Maybe try Herculiner

Instructions- http://www.herculiner.com/images/otheruses_english.pdf

Buy a kit or a quart for yourself to experiment with. It's available in many stores.


----------



## Richard (May 21, 2006)

*let me make it easy for you....*

all you need is a powder additive--it comes in a small plastic container, works great, makes the stairs have a sandpaper like texture---my customers love it

--you dont need a special paint, just the additive

--they should sell it at your local paint store


----------



## donb1959 (Dec 9, 2004)

Make sure and tell them though that the steps will feel like 150 sand paper.


----------



## Richard (May 21, 2006)

donb1959 said:


> Make sure and tell them though that the steps will feel like 150 sand paper.


don knows what's up :thumbsup:


----------



## ThePaintStore (Dec 9, 2006)

One caution with using Shark Grip. This product is made from finely ground white plastic. It is nice because it will stay suspended in the paint and give you a more uniform coating unlike the old Silica sand additive that would settle to the bottom of the can. But I would not recommend using this in a clear product, it could "milk" out the finish, be careful and test an area first. You might consider using the silica sand product and spread it on the step, dry from the container, while the coating is wet. let that dry, brush off of vaccuum off any loose product. Give it a second light coat of clear to "lock in" the particles careful not encapsulate them completely. Hope that helps.


----------



## Teetorbilt (Feb 12, 2004)

On yachts we never mix with the varnish, there is no way to get an even finish. We usually tape off a border (I like to go around the bullnose to prevent slick edges), lay down a coat and sprinkle the nonskid on with an industrial type salt shaker while the varnish is still wet. You get very good distribution control this way. BTW, you don't need a lot, just a nice even coverage. Always have the same guy do it, everybody has their own 'hand'.

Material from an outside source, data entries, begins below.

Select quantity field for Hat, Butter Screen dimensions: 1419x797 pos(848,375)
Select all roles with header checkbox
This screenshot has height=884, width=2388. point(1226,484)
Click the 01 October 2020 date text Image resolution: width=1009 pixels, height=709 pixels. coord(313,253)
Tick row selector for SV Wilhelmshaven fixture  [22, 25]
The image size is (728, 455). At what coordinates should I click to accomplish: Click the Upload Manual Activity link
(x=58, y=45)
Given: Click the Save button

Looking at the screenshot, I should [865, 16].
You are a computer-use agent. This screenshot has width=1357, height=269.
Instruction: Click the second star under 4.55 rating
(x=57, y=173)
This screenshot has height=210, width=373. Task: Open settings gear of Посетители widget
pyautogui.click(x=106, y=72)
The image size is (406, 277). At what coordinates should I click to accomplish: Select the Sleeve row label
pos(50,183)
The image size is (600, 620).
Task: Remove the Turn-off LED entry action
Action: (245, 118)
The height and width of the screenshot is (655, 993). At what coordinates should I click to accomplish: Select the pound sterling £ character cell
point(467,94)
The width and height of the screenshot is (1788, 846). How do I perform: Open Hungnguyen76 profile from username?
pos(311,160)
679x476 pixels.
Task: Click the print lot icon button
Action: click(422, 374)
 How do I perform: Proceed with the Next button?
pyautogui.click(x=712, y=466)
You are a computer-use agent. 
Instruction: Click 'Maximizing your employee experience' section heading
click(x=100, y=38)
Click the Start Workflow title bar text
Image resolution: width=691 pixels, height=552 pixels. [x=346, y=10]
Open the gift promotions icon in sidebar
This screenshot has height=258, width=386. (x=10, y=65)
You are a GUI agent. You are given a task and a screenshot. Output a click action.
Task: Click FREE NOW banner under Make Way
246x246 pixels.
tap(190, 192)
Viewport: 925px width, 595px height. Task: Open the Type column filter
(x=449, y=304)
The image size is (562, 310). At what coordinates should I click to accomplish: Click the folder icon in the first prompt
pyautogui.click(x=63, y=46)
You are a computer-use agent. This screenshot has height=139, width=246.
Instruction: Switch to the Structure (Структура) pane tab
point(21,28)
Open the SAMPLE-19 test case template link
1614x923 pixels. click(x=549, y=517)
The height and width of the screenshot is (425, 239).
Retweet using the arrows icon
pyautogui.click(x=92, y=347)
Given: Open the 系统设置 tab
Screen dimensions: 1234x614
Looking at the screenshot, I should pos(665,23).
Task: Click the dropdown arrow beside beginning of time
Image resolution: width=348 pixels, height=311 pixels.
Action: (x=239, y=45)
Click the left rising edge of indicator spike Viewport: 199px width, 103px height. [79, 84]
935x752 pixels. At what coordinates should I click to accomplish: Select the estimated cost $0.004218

Apply a slightly reduced 'lockdown' coat after the first has almost dried completely.

The marine industry has all kinds of nonskids from nearly useless to ground walnut shells for commercial fishing decks.


----------



## LennyV-NHSNOLA (Nov 22, 2006)

Stairs do not have to have the sand paper finish to be slip resistant. There are tons of different wax products that provide very good anti-slip coefficient when used on shiny/slippery surfaces. These waxes are used in restaurants and grocery stores and many other commercial establishments that want the shiny floor appearance without the slippery floor accident. Check with your local janitorial supply outlet.

I also find that the paint wears off on the top of the silica leaving a spilled salt look to a dark floor over time. Now if you want to have a repeat customer needing the stairs repainted every year, then go with the silica.

Now, for outdoor wood, metal or concrete painted steps, the silica or Shark Grip are fine but I don't think it's needed for interior stairs.


----------



## metomeya (Apr 20, 2006)

I've seen some skip not additive that say pumice as the active ingredient, it seems finer than most of the silicas I've seen.


----------